UK born director John Crowley’s (Intermission) latest film “Closed Circuit” opens with all of the paranoid intrigue necessary for a taut international thriller. A colossal bomb goes off in central London, people scream and run in large-scale panic, and an unknown terrorist group brings one of the largest cities in the world to its knees. These are all scary situations anyone can relate to because they actually happen every day around the world.
After the dust settles, and the real fiction begins, Crowley’s less than thrilling crime drama is wrought with poor characterization, unfulfilling storytelling, and one of the most forced on-screen romances I have seen at the theater recently.
Where certain stories easily translate across the Atlantic, “Closed Circuit” is very much a drama rooted in British ideology, not American. The film takes place in modern day London, where there are apparently more CCTV cameras — think Big Brother is watching you — than trash on the street.

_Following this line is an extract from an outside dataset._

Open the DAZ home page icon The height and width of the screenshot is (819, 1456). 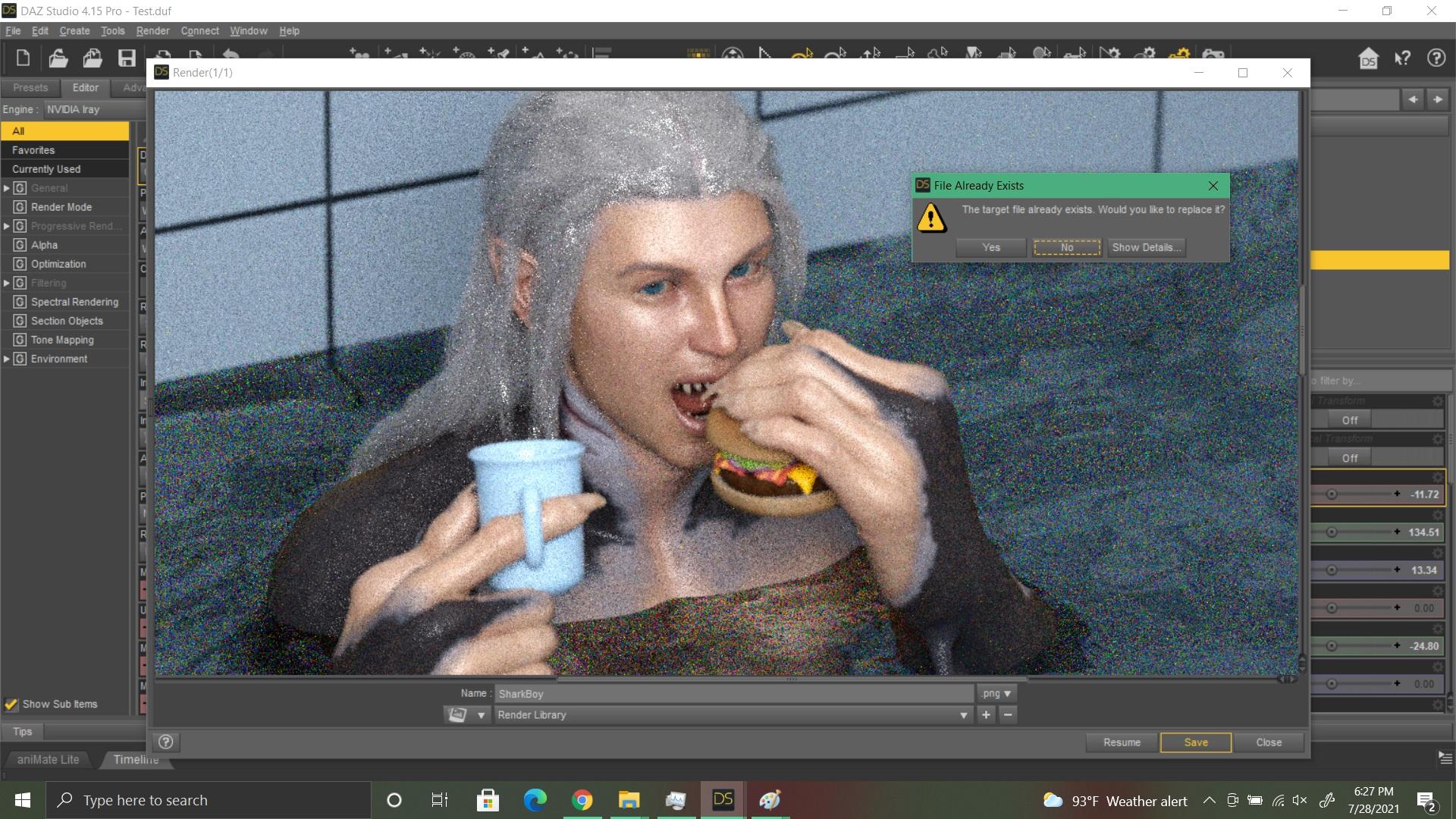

Before digressing into an all out assault on British government as a whole, Crowley’s crime drama begins with an exploration into the dark side of high profile court cases in Britain. For an American with absolutely no knowledge of the British legal system — such as myself — Oscar nominated screenwriter Steven Knight (Dirty Pretty Things) makes sure to provide ample exposition detailing the many intricacies of British law.

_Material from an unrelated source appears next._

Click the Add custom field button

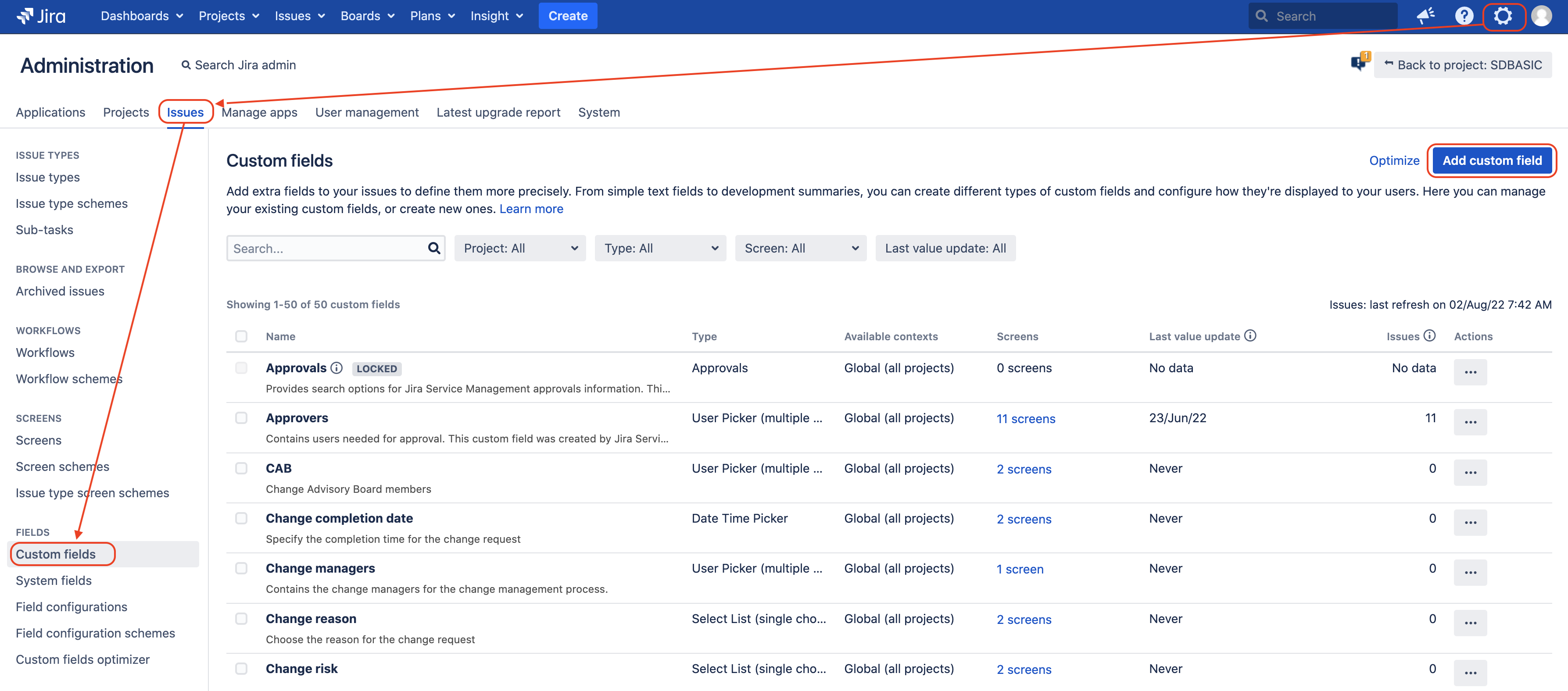tap(1491, 160)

By telling a story that needs a twenty minute introductory social studies lesson, Knight is forced to take precious screen time away from the film’s two leads: Eric Bana (Munich) and Rebecca Hall (The Town).
Eventually, however, we do find out that Bana and Hall play two lawyers that have been teamed up together as part of the defense group for the terrorist being held responsible for the prologue’s bomb attack. Outdated legal rules, however, restrict the two from communicating during the court proceedings — which is complicated even more because they are former lovers.
While we spend most of the narrative with Bana’s Martin Rose character, he is only given surface level characterization. In the film’s 96 minute running time, the lone tidbit of backstory we get from the man is his messy divorce. Hall’s Claudia Simmons-Howe is just as bad. We see her at her apartment all of twice in the movie, and both times she is more concerned with the drink in her hand than offering the audience a look at her domestic lifestyle. It’s ironic that a movie that is principally about the pitfalls of government voyeurism fails to reveal anything intimate about its protagonists.
Bana and Hall’s ice-cold chemistry definitely doesn’t add to Knight’s lack of character identification. Knight never capitalizes on the pair’s relationship, and all but forgets about any romance during the second act. Yet even in the few supposedly intimate situations the two are afforded, the pair comes off as being clumsy and awkward. Bana, especially, opts for creepy, as opposed to sensual whenever he finds himself in close corroders with his female counterpart.
“Closed Circuit’s” shortcomings all revert back to one tried and true cinematic concept: ‘show don’t tell.’ Crowley spends too much time telling the audience about all of the violent, interesting events in the story instead of showing us. However morbid it sounds, when a key supporting character dies, I want to see him or her — I won’t spoil it for you here — die! In its place, Crowley endlessly harps on superfluous story events that don’t push the narrative forward.
John Crowley remembers all of the politics, but forgets to bring the intrigue in his film “Closed Circuit”. The only edge-of-your-seat thrill “Closed Circuit” achieves comes from all of the audience members that can’t wait to rush to the parking validation machine once the end credits begin to roll.